That’s fascinating fodder for science fiction, and we’ve already had a films about lonely men, younger and older, supplementing their shrinking world of companionship with digital “friends.”

So the deja vu you feel when watching “Auggie” is justified. Actor turned first-time feature-director Matt Kane’s film straddles the middle ground between “Robot & Frank” and “Her.”

Take away Scarlett Johansson’s voice and the romantic longing of “Her,” and let our retired, neglected and depressed “hero” (Richard Kind) see a beautiful young woman when he converses with the digital ether, and you’ve got “Auggie,” a retiree tumbling for a digital fantasy who only has eyes and ears for him.

Creepy? Yup. We can see it straight off. How long will it take Felix, if indeed he wants to figure that out?

We meet him on the day he’s put out to pasture, an architect eased out with a joyless going away party. Felix doesn’t even get a gold watch. He’s handed a pair of glasses, a “digital assistant” that only he can see and hear.

“Auggie, where seeing is believing” is the video commercial tagline. The glasses tap into your brain, “anticipate your needs” and the virtual person you chat with responds to them.

Or so he’s told. Felix isn’t interested. But as he putters around the lonely house, as his wife (Larisa Oleynik) carries on with her career — which contrary to America’s ageist present — offers her a promotion and new responsibilities in a media marketing business where she has a work crush on the boss, Felix puts those wonder glasses on.

Man, is he in for a shock. “She” (Christen Harper) looks to be 20ish, with that fetching blush of youth — doe-eyed, with those eyes riveted on his, her smile warm, genuine and alluring.

“I know everything about you, Felix…I’m just kidding.”

“That’s kind of creepy.”

Work to complete
A. In the "Auggie" review, what is Felix handed at his going-away party in place of a gold watch?
B. Pick up the "Auggie" review after its last line and keep writing it.

Material provided
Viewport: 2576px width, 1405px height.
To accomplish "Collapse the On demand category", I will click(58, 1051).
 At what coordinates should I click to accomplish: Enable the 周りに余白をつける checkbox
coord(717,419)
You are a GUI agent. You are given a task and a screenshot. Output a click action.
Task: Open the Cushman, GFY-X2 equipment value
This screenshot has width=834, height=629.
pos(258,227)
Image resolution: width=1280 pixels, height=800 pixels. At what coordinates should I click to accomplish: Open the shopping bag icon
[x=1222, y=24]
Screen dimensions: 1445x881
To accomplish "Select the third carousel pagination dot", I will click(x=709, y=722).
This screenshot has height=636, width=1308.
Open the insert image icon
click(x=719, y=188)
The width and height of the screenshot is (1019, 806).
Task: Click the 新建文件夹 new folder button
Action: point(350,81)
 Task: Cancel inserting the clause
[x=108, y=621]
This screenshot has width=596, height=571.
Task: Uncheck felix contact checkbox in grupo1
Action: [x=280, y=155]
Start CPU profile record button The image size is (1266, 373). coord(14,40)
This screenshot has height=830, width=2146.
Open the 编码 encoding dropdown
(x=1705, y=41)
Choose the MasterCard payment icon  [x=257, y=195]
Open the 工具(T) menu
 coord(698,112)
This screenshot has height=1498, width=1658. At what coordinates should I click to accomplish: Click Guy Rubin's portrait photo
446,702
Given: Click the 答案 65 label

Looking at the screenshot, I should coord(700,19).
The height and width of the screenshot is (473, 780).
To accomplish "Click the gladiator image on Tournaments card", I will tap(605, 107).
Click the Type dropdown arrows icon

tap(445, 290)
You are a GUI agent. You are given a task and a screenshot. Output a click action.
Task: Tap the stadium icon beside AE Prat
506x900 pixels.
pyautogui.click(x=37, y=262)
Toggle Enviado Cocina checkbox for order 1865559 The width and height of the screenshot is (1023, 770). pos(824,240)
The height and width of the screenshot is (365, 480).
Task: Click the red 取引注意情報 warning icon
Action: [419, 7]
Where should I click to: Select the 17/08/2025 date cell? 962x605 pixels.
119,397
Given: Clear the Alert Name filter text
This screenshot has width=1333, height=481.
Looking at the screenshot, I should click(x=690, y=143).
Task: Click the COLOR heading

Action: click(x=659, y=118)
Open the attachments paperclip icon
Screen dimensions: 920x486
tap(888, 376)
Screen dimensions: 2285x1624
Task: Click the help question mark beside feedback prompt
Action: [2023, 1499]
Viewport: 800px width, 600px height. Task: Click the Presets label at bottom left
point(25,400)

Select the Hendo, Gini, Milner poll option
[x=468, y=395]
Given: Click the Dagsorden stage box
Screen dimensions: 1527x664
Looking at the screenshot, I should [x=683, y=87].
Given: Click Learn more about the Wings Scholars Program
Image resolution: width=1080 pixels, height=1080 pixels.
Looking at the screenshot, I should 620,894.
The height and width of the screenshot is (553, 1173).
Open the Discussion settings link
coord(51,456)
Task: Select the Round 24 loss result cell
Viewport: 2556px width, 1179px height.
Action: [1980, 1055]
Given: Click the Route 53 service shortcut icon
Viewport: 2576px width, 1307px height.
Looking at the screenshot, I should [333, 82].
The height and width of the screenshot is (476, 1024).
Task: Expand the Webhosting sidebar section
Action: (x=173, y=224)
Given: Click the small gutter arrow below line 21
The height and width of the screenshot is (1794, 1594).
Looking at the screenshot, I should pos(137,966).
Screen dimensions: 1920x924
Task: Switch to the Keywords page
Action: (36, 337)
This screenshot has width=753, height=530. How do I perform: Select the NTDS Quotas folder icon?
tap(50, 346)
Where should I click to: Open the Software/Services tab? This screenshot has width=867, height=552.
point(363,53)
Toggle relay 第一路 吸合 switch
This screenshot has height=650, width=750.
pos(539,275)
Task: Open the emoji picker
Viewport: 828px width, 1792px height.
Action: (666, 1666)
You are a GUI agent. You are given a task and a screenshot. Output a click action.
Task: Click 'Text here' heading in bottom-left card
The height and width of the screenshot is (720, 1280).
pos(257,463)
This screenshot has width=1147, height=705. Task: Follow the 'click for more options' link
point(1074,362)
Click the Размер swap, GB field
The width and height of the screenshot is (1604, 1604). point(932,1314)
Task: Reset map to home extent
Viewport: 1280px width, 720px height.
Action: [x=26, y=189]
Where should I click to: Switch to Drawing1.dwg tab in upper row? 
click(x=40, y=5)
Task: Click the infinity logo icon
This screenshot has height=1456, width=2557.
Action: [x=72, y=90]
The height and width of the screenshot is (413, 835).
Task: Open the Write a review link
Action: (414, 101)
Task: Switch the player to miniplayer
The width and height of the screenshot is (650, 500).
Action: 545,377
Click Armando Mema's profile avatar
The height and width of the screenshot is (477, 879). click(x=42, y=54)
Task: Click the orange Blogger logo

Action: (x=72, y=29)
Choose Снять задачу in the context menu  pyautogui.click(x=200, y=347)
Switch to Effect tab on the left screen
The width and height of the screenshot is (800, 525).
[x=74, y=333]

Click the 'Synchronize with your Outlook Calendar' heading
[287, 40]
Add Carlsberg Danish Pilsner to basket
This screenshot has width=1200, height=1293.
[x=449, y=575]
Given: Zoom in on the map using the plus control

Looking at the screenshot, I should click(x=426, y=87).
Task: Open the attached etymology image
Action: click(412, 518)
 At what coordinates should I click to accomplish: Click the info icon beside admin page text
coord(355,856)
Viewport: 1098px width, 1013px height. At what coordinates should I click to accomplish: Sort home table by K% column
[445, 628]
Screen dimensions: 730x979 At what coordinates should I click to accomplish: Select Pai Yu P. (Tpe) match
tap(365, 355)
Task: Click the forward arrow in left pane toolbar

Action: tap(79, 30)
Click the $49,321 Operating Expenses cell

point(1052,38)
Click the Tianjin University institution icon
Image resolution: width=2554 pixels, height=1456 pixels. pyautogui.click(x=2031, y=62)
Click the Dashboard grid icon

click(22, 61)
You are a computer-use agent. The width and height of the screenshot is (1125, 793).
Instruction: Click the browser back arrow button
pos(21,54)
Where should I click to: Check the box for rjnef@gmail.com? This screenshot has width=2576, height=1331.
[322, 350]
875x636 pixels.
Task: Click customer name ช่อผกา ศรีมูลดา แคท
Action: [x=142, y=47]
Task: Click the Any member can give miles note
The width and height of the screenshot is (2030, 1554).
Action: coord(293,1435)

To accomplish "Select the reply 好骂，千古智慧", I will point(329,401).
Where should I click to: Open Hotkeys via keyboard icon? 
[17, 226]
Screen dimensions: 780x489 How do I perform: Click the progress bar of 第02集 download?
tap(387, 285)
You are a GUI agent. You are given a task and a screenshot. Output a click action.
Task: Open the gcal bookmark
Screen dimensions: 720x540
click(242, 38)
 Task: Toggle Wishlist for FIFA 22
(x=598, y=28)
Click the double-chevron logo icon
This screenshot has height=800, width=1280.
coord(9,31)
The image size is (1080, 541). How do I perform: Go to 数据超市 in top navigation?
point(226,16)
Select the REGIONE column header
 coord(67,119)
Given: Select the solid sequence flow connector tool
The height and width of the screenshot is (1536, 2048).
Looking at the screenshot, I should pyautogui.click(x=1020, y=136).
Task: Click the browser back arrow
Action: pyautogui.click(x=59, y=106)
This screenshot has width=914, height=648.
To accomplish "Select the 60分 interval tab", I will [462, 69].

Exercise responses
A. A pair of glasses, a "digital assistant" that only he can see and hear.

B.
“There’s nothing creepy about it.”

His vague plans to open his own firm, consult, to narrow the widening gulf with his increasingly distant wife, to “find a reason to get up in the morning,” vanish.

He pops on the glasses, and he’s got stimulating conversation on subjects of interest to him — mainly himself.

And like any good digital company, the makers of Auggie have upgrades to upsell you. Three words tell you where this is going.

“Intimacy on demand.”

Harper’s winsome smile and eagerness to please come off as apt, but mainly she reminds us of what Johansson was able to get across with just her voice in “Her,” a real connection, longing, concern and troubling AI self-awareness.

For those of us most familiar with Kind’s lovable losers in scads of TV shows and films, it’s nice to see the shadings he’s able to give Felix, whose own self-awareness takes on “American Beauty” undertones.

There’s guilt and regret, longing and escape in this performance, and mainly in the performance, as there’s little else to this slight, faintly thought-provoking (but nothing more) drama. The supporting work is colorless, and the film itself has a bloodless chill much of the time.

That’s the chief shortcoming in “Auggie,” another sci-fi indie that reminds us you don’t have to break the bank showing us the tech and look of the future to get at interesting, current problems extrapolated into the digital great beyond in a movie.

Here, an image does that, one that bookends the film. A lonely old man in glasses, chattering into nothingness, on an empty beach in winter.

“Auggie” isn’t “Her,” but it’s short enough to hold our interest, even if it’s not engrossing enough to manage anything more.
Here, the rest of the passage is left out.